Blind image restoration aims at recovering high-quality images from data deteriorated by artifacts due to noise, low resolution, motion blur, lossy compression or other, in the absence of any knowledge about the degradation function.
In normal settings, restoration relies on pairing an input degraded image with a reference image in good condition to provide prior information for building the restoration model.
However, the lack of access to high quality reference priors limits the practical applicability of blind restoration models, while the limited capacity of learning dictionaries restricts the diversity and richness of restored details.
We propose a blind super-resolution model to address the resolution upscaling scenario when the function for mapping high-resolution and low-resolution images is unknown.

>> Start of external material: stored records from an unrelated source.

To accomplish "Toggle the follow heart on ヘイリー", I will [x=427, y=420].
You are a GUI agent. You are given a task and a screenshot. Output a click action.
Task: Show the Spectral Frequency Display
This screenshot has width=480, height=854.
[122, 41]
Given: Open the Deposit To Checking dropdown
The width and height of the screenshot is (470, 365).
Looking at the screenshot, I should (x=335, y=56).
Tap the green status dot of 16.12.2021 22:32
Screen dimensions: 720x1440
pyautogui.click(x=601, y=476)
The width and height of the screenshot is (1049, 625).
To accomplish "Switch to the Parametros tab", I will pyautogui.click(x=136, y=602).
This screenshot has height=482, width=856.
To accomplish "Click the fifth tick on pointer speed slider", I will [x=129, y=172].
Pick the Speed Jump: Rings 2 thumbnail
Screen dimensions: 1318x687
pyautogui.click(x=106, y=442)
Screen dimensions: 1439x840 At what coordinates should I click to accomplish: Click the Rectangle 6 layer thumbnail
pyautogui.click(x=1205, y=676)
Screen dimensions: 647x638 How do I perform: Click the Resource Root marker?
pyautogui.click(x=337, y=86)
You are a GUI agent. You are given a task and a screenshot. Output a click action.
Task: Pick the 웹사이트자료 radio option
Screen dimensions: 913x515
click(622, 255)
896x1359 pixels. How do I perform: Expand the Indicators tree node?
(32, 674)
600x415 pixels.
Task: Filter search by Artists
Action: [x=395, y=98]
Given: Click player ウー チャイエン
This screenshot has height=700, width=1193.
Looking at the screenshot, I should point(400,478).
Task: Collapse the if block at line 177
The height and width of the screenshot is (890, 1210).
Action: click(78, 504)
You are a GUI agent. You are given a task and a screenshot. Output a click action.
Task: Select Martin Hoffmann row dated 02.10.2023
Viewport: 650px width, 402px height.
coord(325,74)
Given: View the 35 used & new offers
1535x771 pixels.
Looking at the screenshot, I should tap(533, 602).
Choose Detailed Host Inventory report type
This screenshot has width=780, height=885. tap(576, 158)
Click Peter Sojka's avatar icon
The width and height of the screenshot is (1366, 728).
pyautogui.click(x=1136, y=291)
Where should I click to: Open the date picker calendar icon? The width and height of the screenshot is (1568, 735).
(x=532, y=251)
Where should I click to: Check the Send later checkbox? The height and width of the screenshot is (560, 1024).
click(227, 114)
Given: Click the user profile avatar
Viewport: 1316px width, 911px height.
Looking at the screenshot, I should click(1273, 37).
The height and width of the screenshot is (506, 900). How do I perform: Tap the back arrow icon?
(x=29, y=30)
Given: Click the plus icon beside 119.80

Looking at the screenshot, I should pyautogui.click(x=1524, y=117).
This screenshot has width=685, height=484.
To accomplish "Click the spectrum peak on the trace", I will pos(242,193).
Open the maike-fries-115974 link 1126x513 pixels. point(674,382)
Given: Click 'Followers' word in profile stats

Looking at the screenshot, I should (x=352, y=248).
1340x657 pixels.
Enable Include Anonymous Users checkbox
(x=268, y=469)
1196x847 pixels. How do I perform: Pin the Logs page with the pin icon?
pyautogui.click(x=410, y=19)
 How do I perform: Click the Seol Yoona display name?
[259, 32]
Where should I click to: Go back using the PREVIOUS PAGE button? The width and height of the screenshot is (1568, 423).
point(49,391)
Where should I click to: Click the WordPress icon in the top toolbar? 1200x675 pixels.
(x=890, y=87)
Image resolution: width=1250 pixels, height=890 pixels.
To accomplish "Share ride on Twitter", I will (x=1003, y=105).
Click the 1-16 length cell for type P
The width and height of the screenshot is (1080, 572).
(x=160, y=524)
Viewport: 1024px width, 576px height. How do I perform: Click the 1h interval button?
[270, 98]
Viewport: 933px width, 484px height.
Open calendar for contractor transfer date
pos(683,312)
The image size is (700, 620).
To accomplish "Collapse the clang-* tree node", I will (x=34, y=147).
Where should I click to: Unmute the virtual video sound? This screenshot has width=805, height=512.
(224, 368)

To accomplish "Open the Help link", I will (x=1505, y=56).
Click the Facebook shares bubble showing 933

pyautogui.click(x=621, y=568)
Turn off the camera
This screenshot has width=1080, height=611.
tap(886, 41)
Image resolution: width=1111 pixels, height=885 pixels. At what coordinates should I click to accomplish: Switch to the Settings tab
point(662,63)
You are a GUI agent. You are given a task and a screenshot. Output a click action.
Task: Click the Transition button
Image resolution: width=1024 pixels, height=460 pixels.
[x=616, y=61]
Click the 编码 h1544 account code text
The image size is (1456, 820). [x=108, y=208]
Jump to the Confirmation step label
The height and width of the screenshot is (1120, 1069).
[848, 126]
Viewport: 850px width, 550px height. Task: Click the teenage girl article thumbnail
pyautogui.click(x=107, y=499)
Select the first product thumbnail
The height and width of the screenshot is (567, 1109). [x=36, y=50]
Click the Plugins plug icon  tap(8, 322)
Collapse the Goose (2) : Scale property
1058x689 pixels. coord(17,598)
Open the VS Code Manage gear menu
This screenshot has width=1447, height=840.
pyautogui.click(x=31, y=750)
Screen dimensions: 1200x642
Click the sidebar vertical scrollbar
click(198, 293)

Our solution relies on three training modules with different learning objectives: 1. a degradation-aware network (U-Net) to synthesize the high resolution image, given a low resolution image and the corresponding blur kernel; 2. a pre-trained generative adversarial network (GAN) to be used as prior, bridged to the U-Net by a latent code mapping and several channel-split spatial feature transforms (CS-SFTs); and 3. a rational polynomial image interpolation into deep convolutional neural networks (CNNs) to retain details.
The U-Net is designed to remove complex degradation and extract two kinds of features: i) latent features to map the input image to the closest latent code in the GAN, and ii) multi-resolution spatial features for modulating the GAN features which increase the receptive field for large blur elimination. Part of the GAN features that contribute to image fidelity are spatially modulated by the CS-SFTs, while left-out features that contribute to image realness directly pass through (Figure, top left). These features are subsequently mapped to the intermediate latent codes for improved preservation of the semantic properties. The latent codes are then passed through each convolution layer in the pre-trained GAN, and generate (GAN) features for each resolution scale. The model is trained on synthetic data produced using a known degradation model that approximates realistic low-quality images, and generalize to real images during inference.
We evaluated the performance of this method on degraded 2D 10-micron sections of the BigBrain dataset (https://ftp.bigbrainproject.org/). We observed improved detailed structure in the final restored images. Scores for spatial quality, naturalness, and perception-based image quality evaluation metrics were greatly improved overall for images restored using our approach compared to the original data.